▶ **Assignment 1**:
In the Frank Pierson article, what reason does the writer give for Lucas Jackson cutting the heads off parking meters?
▶ **Assignment 2**:
In the Frank Pierson article, restate the passage from "For those who" up to and including "make sense anymore.", swapping "chain gang" for "work crew".
▶ **Assignment 3**:
Carry the Frank Pierson article forward from where it stops.

“He was smiling … He had it on his face right to the very end.” At least that’s what I’d like to think happened in the final minutes of Frank Pierson’s life. The 87-year-old screenwriter died of natural causes in Los Angeles, The Hollywood Reporter reported Monday morning.
The Cool Hand Luke scribe, responsible for the previous one-liner and a muthaload of others (see below) from the southern-fried prison flick, had also penned the scripts for a slew of top-shelf titles including Dog Day Afternoon, Presumed Innocent, Cat Ballou, Citizen Cohn, and, more recently, was the token octogenarian on the Mad Men writing staff.
No question Pierson was a respected figure among the studios, or at least a figurehead. Screenplays aside, he resided as president of the Academy of Motion Pictures Arts and Sciences from 2001 to 2005, but, honestly, who other than the ass-licking champs of Oscar campaigns give a shit? Ditch all the other credits, too, for that matter. To the Everyman moviegoer, Pierson’s runaway contribution was the 1967 on-screen anthem for sticking it to The Man, the Paul Newman vehicle that serves as a reminder to us all how we should behave in and out of prison – don’t take shit from nobody, even when you’ve got two sets of shackles clamped at your knees and ankles.
For those who haven’t seen the Stuart Rosenberg-directed Cool Hand Luke, first let me say I’m sorry that your elders’ taste is in their ass. How many times they made you sit through The Way We Were and Chitty Chitty Bang Bang without bothering to share a movie that, for many, was an absolute life-changer. Based on the 1965 slack-jawed novel of the same name that vaguely doubles as a memoir, ex-con/author Donn Pearce recounts his days in a Florida chain gang populated by burglars, bullshit artists, and, of course, our titular alcoholic war hero. We don’t meet Lucas Jackson until about chapter three, where we find out that he’s looking at two years for cutting the heads off of parking meters. Because that’s what war heroes do when they come home to a place where the rules and regs don’t make sense anymore.

▶ **Source material**:
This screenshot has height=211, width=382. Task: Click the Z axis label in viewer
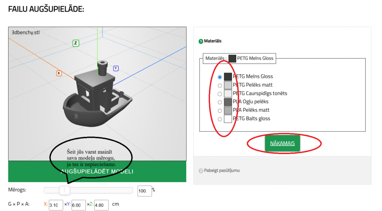(76, 43)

▶ **Task result 1**:
The writer says that's what war heroes do when they come home to a place where the rules and regs don't make sense anymore.

▶ **Task result 2**:
For those who haven’t seen the Stuart Rosenberg-directed Cool Hand Luke, first let me say I’m sorry that your elders’ taste is in their ass. How many times they made you sit through The Way We Were and Chitty Chitty Bang Bang without bothering to share a movie that, for many, was an absolute life-changer. Based on the 1965 slack-jawed novel of the same name that vaguely doubles as a memoir, ex-con/author Donn Pearce recounts his days in a Florida work crew populated by burglars, bullshit artists, and, of course, our titular alcoholic war hero. We don’t meet Lucas Jackson until about chapter three, where we find out that he’s looking at two years for cutting the heads off of parking meters. Because that’s what war heroes do when they come home to a place where the rules and regs don’t make sense anymore.

▶ **Task result 3**:
It may have been Pearce’s recollections that gave the blueprints, but it was Pierson who was responsible for creating the soliloquies that’ve been mimicked for decades in locker rooms and on back porches between drunken nephews and uncles.
Plus he gave us a pre-Easy Rider Dennis Hopper, making duck noises while wearing soap-on-a-rope!
In the book, everything was recounted by the author in mostly flashbacks. (In real life, he was busted in 1949 for safecracking at the age of 21; in the movie he was a forgettable inmate named “Sailor.”) Pierson pushed the autobiographical riff to the side to make way for all the southern grotesque characters to come out the woodwork. Who can forget the most notable of all, the prison camp’s captain, played by the late great Strother Martin? The Indiana-born U.S. Navy swimming instructor fell into showbiz by teaching movie stars’ children the backstroke on their luscious Hollywood estates.
He trudged his way through a heap of boob tube westerns before sneaking onto the silver screen, but Martin didn’t become a household
name face until given the opportunity to breathe life into Pierson’s script. Some of those lines, my two faves that come to mind embedded above and below, are as memorable as anything Vivien Leigh blubbered while that house was burning or when Bogart hit on Claude Rains at the end of Casablanca. So pour one out for Pierson. If it wasn’t for him, Pearce’s memory may have never been realized by the scraggily Martin.